Pinceladas pedagógicas: Projeto Maré em Telas

Ailza de Freitas Oliveira

Fernando A. Abath L. C. Cananéa

Lisianne Matias Saraiva

Maria Cely de Sousa Silva

Motivar todos que participam do processo educacional cotidianamente é um desafio e desejo de muitos que integram o ato educacional. Assim, o fortalecimento de ações que ampliem o interesse pedagógico de estudantes, técnicos e professores é uma pesquisa contínua em nosso fazer na educação formal na disciplina de Arte.

Num tempo líquido, em que a Arte vem sendo agredida e a sua legitimidade ameaçada, insistimos na busca por qualificar aulas, projetos e, consequentemente, aprendizagens dos envolvidos no processo de aprender e ensinar com significado, motivação e resultado, sendo este último para além da busca capitalista por números frios e saberes robotizados, como nos (im)põe o sistema educacional que vigora em nosso país.

Quem não se adapta é massacrado pela impotência econômica que se prolonga na impotência espiritual do isolado. Excluído da indústria, é fácil convencê-lo de sua insuficiência (Adorno, 2015, p. 25-26).

DADOS FORNECIDOS —
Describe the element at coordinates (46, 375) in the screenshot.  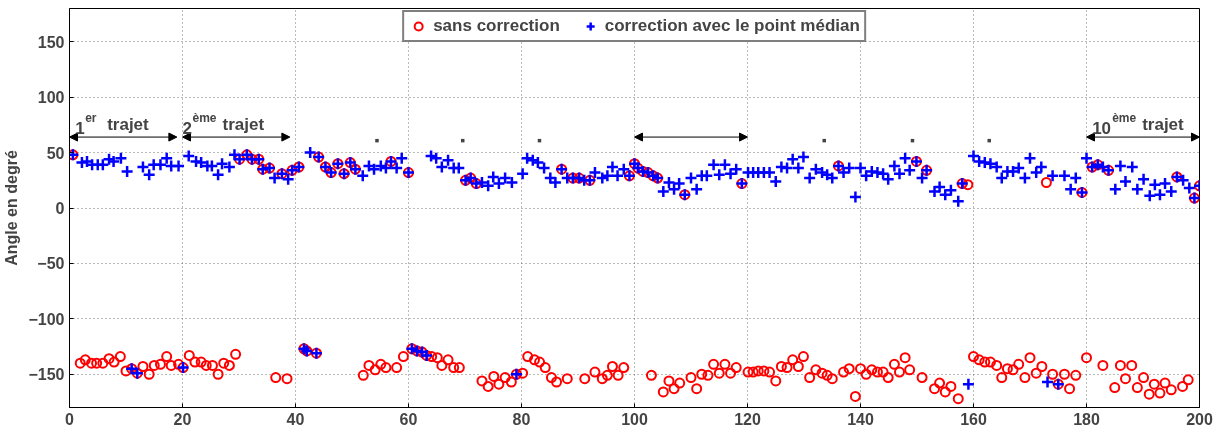
I see `y-tick-label: −150` at that location.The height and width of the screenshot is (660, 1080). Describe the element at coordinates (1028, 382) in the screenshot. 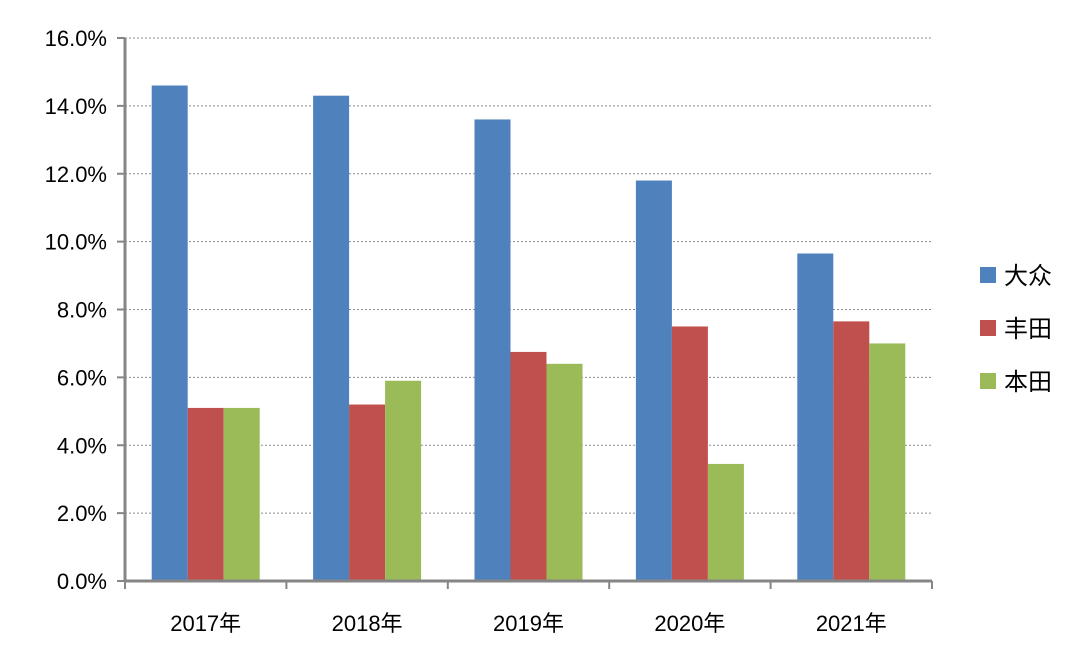

I see `legend-label: 本田` at that location.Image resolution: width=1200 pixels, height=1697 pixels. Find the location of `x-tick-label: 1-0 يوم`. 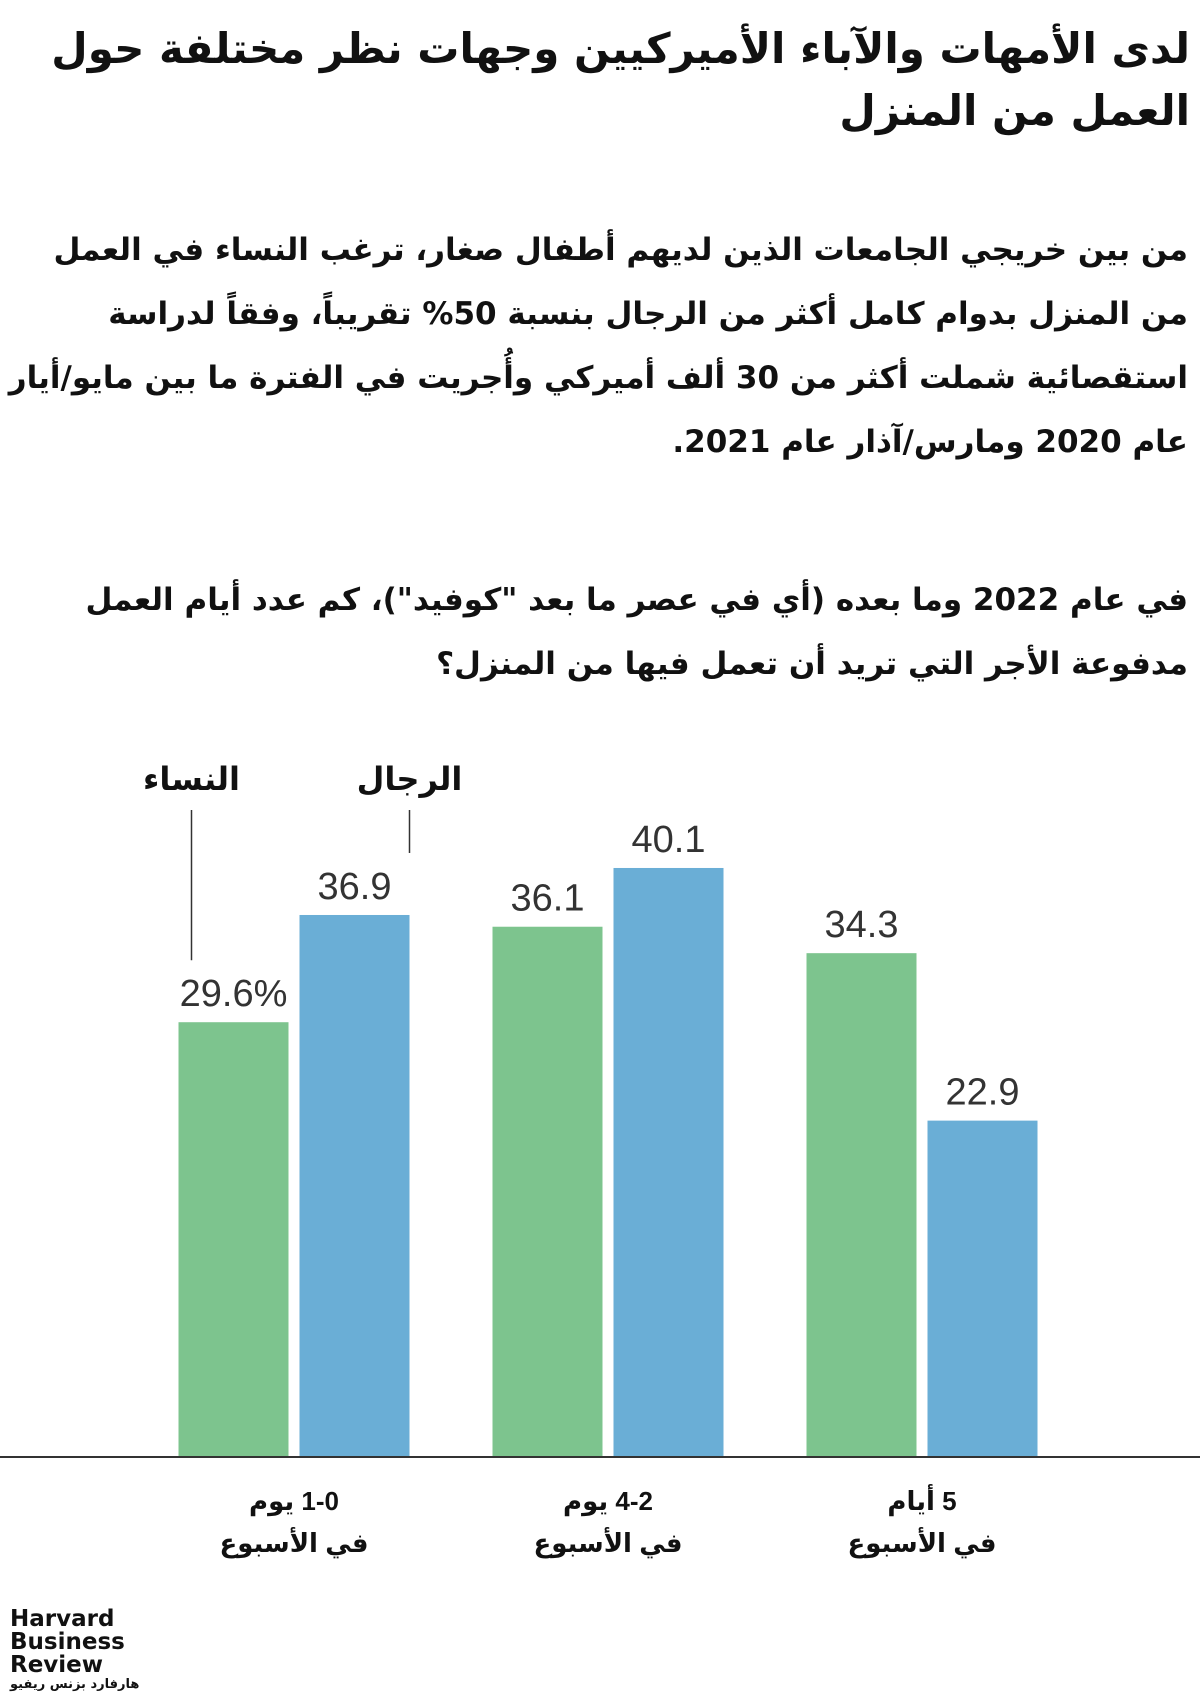

x-tick-label: 1-0 يوم is located at coordinates (294, 1502).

TAREFAS A REALIZAR —
1 > No texto sobre o Projeto Maré em Telas, em qual disciplina ocorre a pesquisa contínua para ampliar o interesse pedagógico?
2 > Prossiga o texto sobre o Projeto Maré em Telas a partir da citação de Adorno que o encerra.

RESPOSTAS NUMERADAS —
1 > Na disciplina de Arte, na educação formal.

2 >
Em paralelo ao sistema convencional, criamos o sistema dos que por ora foram “isolados”; procuramos os pares, em busca de ressignificação de nossas práticas profissionais, que estão intrinsicamente relacionadas com nossa existência e forma de percebermos a vida.

Ideias: debates e concretizações

Juntos nesse desejo de ensinar e aprender com afetividade, realizamos rodas de conversas para debater ideias sobre projetos a serem desenvolvidos com os estudantes nas escolas em que ministramos aulas de Arte. Logo surgiu a formatação do Projeto Maré em Telas. O formato de concurso foi adotado por sentirmos a necessidade de unir motivação, fundamentação e protagonismo, em que os alunos, ao serem provocados por premiações (por mais simbólicas que elas sejam), enfatizam a característica peculiar do ser humano, de desafio, superação e busca pelo novo.

 O jogo está presente em nosso viver desde os tempos mais primórdios; Courtney (1980), em seus escritos sobre as divisões das formas de jogo relacionadas à educação, demonstra que, além de envolver o sensório motor, a alta coordenação de capacidades, o mimetismo e a produção estética, “a atividade supérflua de simpatias e sentimentos altruístas [...] dá origem às belas artes, a mais alta forma de jogo” (1980, p. 24).

Percursos partilhados

Surgido em 2014, o Projeto, ao longo desse tempo, contou com a participação de oito escolas das redes pública e privada das cidades de João Pessoa, Cabedelo e Santa Rita, no Estado da Paraíba, envolvendo cerca de 800 estudantes matriculados nas modalidades de ensino Educação Infantil, Ensino Fundamental (I e II), Ensino Médio e Educação de Jovens e Adultos, bem como professores de Arte e demais disciplinas do núcleo comum.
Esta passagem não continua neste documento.